Competition between stock exchanges in India is benefiting stock brokers. Their overhead cost is coming down as the country’s largest bourse, National Stock Exchange (NSE), on Monday took yet another step to keep members happy. After allowing brokers to offset annual membership fee of Rs 1 lakh with transaction charges, NSE has now cut connectivity cost by 50 per cent.

However, brokers say use of VSAT (very small aperture terminal ) and leased line technology is on a decline as most prefer Internet-based trading.

NSE’s move comes after its rival MCX SX announced lower transaction and membership charges. BSE already has a significantly lower transaction and membership cost structure. In a release on Monday, NSE said it was revising charges for leased lines and VSAT, used by brokers to connect to the exchange trading platform, which will benefit small and medium-sized members.

 

“The annual recovery charges for “A” category (40 messages) entry level leased line and “S” category (Connect2nse) leased line stand reduced by 50 per cent from the existing Rs.1 lakh annually to Rs.50,000 with effect from October 01, 2012,” the NSE said.
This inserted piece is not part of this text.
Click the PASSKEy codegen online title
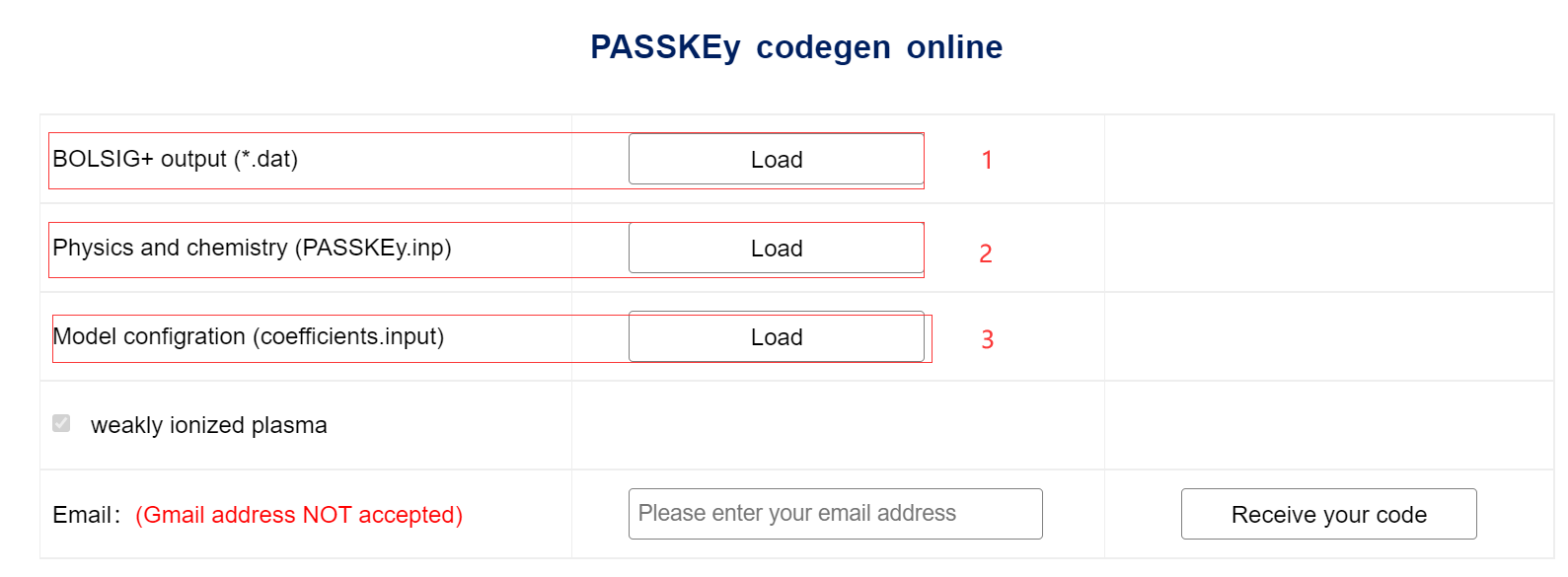 (x=795, y=46)
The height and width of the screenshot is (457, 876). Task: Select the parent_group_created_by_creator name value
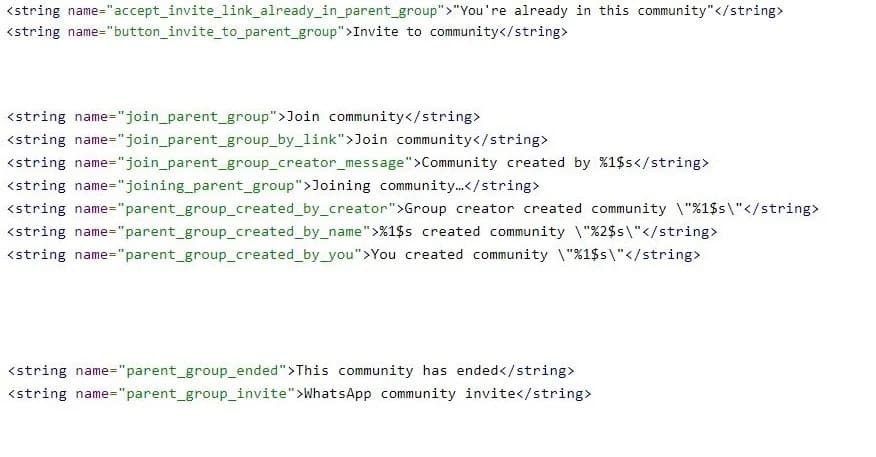click(x=256, y=209)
Additionally, the VSAT recovery charges are being reduced by 64 per cent from existing Rs 1 lakh per annually to Rs. 36,000 for VSAT (Option I). Similarly, they are being reduced by 76 per cent to Rs. 23,500 for VSAT (Option II) under the shared hub VSAT network model with effect from February 01, 2013, said NSE.

Last week, MCX SX had announced transaction charges 36-50 per cent lower than NSE. Its deposit structure and net worth criteria are also set 50-80 per cent lower than NSE. Cutting transaction charges can directly affect the bottom line of stock exchanges (SEs). Around 60 per cent of NSE’s revenue came from transaction charges during 2010-11. NSE’s net profit for 2011-12 was Rs 705 crore, compared with Rs 638 crore the year before. Brokers said MCX-SX’s charges were optimal and NSE might still have to reduce its own.

Last Wednesday, NSE said the exchange has been continuously providing state-of-the-art technology and the best of services at an optimal cost. “In 1996, when the cash segment was introduced, it was Rs 10 for Rs 100,000 of any traded value; in 2000, it was brought down to Rs 4 for traded value above Rs 800 crore and Rs 7 for traded value up to Rs 200 crore. It was further brought down in 2005 to Rs 3.50 per Rs 1 lakh for any traded value.

Then again in 2009, it was brought down to Rs 3.25 for Rs 100,000 of traded value up to the first Rs 1,250 crore and Rs 3 for traded value above Rs 15,000 crore. In futures and options, too, transaction charges have been brought down several times. In July 2001, for both futures and options, fees were levied (after an initial waiver in 2000) at Rs 2 for Rs 100,000 of trade,” it said.

NSE is the leader in the equity cash and derivative segment, with 80 per cent market share. Hence, it had easily got the premium till now. Trading in the wholesale debt market and interest rate futures has not picked up in India and MCX-SX has claimed it will develop the debt segment.